I want to keep this as short as possible as I'm sure no one wants to read my entire life story so I'll try my best!

Basic Info:

My struggle with DP/DR began when I was about 14/15 years old and was triggered by marijuana along with entering high school as a highly sensitive person who relies on validation from others to self esteem. I am now 31. I have had many ups (including momentary re-realization/re-personalization, business success) and many downs (dark periods of depression and E.R visits from panic/anxiety) but I'm sure none of this is new to this group.

Symptoms:

I don't suffer the extreme DP/DR symptoms. My experience is more of a constant low level numb. Similar to the character Matthew Perry plays in Numb actually... That movie really resonated with me. Look up symptoms of DP/DR and I check off most of them. I definitely feel completely disconnected from my body, emotions, environment and especially my past. I have this strong disconnect where it's like my life prior to DP/DR feels like a totally separate existence. I remember when I used to FEEL my environment and things in reality had depth and meaning. Now I could be in my basement or on a sunny beach in Hawaii and feel pretty much the exact same, because nothing around me holds any real meaning.

Background:

I am an only child who grew up with a mother that lost her mother unexpectedly when I was about 2-3 years old. I have to assume this lead to some serious overprotectiveness, control issues etc. that precipitated my experience and shaped who I am making me more susceptible to DP/DR.

Growing up I was a happy but anxious/neurotic child, highly sensitive to just about everything but especially my appearance, what other people thought about me and scary movies or stories. This wasn't something I fully realized until I really looked back and reflected on my childhood experience. I think that this is something we as DP/DR sufferers do, we believe that "if I wouldn't have smoked that marijuana everything in my life would be completely normal". If that's the case, why don't all young people who smoke weed experience DP/DR? I had plenty of young friends who smoked just as much or more than I did who aren't suffering with any mental health issues or disorders.

Things that have worked for me:

- Meditation (When not depressed I try to meditate regularly and at times this practice alone has brought me back to reality. These moments were all brief but truly no words can express how much relief/hope they brought me)

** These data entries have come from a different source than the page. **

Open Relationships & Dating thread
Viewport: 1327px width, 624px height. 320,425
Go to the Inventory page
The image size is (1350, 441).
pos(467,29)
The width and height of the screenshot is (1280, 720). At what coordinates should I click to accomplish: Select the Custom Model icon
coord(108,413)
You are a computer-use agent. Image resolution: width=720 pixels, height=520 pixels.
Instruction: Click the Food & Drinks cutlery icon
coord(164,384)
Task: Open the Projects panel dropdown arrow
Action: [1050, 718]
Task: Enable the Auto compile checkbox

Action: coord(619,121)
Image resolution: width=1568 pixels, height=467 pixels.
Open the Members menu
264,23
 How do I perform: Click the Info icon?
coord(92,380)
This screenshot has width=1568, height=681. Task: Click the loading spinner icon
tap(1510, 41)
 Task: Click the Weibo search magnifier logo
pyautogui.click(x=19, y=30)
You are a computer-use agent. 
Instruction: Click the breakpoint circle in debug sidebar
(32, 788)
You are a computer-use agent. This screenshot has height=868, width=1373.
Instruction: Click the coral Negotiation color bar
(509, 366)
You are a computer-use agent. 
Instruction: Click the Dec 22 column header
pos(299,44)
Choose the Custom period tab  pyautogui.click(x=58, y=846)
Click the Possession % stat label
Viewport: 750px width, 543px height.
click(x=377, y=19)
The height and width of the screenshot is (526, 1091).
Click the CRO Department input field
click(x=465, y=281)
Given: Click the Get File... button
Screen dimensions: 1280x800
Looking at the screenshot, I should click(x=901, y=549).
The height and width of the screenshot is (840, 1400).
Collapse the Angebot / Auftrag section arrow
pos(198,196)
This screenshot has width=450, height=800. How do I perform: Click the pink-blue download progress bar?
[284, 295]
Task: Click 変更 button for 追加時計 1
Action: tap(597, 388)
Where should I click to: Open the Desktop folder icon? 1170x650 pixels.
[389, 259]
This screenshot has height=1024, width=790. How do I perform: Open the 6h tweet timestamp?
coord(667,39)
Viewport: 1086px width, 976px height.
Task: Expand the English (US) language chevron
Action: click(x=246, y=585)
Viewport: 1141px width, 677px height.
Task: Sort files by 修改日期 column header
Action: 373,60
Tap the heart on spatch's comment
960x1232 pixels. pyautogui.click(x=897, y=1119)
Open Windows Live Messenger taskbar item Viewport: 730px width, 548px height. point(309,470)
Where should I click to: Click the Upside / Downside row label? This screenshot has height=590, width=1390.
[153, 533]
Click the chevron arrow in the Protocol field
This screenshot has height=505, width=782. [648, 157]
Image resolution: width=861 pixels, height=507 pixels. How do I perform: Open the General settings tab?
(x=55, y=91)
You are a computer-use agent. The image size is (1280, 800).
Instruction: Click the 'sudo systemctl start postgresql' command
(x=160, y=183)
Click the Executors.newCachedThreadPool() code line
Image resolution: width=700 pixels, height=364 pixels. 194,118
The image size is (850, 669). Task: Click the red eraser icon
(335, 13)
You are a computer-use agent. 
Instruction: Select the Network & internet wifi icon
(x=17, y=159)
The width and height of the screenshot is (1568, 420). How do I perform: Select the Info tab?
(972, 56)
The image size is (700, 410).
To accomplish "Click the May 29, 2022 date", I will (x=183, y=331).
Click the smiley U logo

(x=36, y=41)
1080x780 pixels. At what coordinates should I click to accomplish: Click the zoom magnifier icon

- Reading (When I'm invested in a novel, especially one related to my condition)

- Exercise (Has never brought me too much relief from DP/DR but really helps with general maintenance of depression and anxiety and stress management)

- Writing (This has brought me some periods of relief, but I struggle a lot of the time to think of what exactly I should be writing about to help with DP/DR)

- Socializing (This one is tricky. Short periods of socialization do me a lot of good and help with the comorbid depression but long periods remind me how disconnected from things I really am when comparing myself to others. This can lead to deeper depressive episodes)

This is all I can think of at the moment and I need to get some work done today at some point. I look forward to hearing from you all and learning what has worked for you in recovery from DP/DR.

Thank You!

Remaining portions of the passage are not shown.